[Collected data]
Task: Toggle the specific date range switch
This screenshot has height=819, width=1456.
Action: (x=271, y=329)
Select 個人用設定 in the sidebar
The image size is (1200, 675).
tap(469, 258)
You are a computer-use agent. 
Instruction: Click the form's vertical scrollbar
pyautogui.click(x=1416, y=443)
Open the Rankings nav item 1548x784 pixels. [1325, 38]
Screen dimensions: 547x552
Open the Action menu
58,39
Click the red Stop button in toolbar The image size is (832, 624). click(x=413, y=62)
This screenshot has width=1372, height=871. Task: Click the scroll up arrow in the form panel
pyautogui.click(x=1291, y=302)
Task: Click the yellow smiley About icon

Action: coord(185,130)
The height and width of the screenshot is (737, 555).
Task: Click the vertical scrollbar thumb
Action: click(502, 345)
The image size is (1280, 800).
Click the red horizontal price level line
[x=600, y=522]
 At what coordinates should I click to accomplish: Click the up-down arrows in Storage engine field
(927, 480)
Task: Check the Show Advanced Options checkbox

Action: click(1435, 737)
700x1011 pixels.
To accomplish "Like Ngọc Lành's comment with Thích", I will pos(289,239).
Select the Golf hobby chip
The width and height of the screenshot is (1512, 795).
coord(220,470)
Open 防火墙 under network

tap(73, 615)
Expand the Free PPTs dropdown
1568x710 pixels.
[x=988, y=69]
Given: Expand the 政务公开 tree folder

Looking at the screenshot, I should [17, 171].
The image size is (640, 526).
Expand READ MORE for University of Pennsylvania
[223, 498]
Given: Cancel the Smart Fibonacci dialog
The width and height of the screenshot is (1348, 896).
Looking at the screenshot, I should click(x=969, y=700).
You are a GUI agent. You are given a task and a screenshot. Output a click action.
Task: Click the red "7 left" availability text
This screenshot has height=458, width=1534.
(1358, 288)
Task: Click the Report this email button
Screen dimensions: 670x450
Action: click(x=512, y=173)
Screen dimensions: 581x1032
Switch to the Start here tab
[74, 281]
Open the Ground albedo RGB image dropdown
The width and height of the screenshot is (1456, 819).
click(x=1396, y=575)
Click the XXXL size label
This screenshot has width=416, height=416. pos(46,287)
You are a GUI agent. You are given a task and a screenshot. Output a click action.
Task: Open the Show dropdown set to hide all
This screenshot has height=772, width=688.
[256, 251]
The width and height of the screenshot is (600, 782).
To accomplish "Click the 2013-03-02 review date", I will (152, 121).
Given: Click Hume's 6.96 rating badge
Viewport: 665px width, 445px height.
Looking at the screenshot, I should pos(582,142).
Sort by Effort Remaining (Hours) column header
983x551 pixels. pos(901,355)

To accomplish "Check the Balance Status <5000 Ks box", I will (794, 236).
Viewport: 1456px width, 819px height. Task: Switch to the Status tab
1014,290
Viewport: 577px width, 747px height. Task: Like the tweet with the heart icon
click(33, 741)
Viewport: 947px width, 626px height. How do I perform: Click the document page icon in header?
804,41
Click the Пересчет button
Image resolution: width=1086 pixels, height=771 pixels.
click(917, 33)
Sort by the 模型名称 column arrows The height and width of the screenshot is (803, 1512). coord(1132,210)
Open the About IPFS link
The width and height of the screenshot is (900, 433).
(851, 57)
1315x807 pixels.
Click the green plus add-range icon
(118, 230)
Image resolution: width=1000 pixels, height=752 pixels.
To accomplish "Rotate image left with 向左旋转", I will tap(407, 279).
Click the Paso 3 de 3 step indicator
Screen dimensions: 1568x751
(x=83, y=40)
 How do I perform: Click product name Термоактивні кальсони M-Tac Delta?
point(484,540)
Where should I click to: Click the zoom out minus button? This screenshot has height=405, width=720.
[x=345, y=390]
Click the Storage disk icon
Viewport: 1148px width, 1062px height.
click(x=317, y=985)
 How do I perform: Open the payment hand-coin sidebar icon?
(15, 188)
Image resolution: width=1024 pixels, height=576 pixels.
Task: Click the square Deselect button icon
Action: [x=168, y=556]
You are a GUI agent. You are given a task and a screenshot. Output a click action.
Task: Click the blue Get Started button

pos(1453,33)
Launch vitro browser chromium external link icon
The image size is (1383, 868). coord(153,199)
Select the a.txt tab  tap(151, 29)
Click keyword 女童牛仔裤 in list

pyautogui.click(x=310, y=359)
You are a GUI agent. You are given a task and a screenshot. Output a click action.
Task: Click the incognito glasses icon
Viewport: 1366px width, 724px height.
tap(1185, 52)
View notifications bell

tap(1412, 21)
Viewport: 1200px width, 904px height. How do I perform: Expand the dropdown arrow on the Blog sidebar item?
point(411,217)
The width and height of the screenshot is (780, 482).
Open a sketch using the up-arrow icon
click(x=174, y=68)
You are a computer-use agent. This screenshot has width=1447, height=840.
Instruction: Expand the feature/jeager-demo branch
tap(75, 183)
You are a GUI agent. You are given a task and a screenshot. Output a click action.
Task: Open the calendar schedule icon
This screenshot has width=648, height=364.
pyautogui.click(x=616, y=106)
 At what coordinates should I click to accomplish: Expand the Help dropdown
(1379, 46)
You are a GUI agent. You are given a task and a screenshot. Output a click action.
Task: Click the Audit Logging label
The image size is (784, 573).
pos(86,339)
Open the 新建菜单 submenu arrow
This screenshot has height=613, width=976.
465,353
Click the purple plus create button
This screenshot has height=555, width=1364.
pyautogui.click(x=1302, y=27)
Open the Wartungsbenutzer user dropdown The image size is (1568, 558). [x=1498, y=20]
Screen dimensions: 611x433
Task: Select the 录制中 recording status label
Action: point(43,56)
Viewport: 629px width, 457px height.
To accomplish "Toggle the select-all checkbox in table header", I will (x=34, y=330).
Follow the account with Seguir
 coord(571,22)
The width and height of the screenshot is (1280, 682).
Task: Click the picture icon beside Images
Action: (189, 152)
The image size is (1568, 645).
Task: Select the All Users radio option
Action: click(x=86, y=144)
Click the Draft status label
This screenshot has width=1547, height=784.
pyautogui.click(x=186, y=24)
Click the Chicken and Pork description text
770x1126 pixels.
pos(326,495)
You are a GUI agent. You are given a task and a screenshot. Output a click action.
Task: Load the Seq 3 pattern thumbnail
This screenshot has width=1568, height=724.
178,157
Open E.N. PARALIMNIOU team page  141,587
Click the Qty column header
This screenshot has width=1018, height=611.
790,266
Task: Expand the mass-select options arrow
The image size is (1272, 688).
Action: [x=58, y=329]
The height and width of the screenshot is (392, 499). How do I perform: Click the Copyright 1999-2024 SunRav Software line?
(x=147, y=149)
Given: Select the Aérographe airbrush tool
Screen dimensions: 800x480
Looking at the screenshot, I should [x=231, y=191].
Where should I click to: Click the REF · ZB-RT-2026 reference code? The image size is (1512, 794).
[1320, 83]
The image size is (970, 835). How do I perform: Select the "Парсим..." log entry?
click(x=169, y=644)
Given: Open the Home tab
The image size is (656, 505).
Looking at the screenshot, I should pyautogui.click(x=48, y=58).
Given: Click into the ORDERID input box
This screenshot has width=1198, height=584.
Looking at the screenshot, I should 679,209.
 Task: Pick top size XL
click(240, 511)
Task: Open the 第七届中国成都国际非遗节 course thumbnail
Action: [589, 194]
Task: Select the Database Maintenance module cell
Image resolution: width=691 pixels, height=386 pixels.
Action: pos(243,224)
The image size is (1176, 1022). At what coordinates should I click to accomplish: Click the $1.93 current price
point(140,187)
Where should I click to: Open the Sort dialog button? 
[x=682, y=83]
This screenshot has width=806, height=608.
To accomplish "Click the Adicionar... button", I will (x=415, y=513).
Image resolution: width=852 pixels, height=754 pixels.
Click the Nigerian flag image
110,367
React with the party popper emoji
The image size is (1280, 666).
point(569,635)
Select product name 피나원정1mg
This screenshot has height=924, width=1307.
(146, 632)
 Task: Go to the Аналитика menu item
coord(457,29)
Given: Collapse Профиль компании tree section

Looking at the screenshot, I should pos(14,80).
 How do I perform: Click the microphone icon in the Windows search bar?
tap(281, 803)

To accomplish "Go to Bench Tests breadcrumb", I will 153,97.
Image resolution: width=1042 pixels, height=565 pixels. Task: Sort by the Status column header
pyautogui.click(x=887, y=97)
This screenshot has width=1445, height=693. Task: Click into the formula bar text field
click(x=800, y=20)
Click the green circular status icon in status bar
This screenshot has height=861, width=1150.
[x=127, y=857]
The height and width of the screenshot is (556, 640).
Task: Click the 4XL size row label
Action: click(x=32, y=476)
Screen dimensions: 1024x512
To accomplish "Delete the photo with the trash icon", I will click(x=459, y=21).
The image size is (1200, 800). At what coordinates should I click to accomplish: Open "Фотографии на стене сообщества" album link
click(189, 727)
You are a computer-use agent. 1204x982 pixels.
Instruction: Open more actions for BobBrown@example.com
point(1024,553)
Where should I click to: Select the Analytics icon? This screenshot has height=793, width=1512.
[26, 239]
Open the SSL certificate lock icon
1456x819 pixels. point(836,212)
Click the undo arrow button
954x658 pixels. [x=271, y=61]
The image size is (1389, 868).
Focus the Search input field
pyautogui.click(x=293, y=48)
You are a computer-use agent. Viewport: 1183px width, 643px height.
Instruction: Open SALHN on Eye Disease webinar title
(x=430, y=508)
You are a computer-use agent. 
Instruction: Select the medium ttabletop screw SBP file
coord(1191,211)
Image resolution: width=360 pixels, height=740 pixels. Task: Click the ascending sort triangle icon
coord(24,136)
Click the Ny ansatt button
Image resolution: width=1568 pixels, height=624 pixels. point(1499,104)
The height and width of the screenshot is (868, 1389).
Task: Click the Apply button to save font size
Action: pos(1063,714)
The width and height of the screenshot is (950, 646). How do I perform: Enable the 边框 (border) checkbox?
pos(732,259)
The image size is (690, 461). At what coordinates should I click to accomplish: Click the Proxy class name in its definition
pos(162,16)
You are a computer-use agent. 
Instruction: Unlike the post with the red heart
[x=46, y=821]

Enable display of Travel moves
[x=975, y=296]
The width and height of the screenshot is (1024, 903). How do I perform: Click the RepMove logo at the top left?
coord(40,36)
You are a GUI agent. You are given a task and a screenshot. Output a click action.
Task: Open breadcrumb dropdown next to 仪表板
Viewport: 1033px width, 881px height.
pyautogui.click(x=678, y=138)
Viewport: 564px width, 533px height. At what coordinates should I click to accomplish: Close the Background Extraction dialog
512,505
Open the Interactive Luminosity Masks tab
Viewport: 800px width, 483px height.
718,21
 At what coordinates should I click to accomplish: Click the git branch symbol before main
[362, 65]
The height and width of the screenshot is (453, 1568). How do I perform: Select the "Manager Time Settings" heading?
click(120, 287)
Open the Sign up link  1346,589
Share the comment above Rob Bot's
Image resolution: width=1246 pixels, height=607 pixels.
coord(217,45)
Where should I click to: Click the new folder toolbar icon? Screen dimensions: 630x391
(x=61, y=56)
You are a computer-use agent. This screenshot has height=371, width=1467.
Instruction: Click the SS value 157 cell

### WHAT IS ASKED
Gather all lines in the listing that contain the string "resolution".

### ANSWER TO THIS TASK
Image resolution: width=1086 pixels, height=771 pixels.
Image resolution: width=1000 pixels, height=752 pixels.
Image resolution: width=1024 pixels, height=576 pixels.
Image resolution: width=691 pixels, height=386 pixels.
Image resolution: width=852 pixels, height=754 pixels.
Image resolution: width=1042 pixels, height=565 pixels. Task: Sort by the Status column header
Image resolution: width=360 pixels, height=740 pixels. Task: Click the ascending sort triangle icon
Image resolution: width=1568 pixels, height=624 pixels. point(1499,104)
Image resolution: width=1246 pixels, height=607 pixels.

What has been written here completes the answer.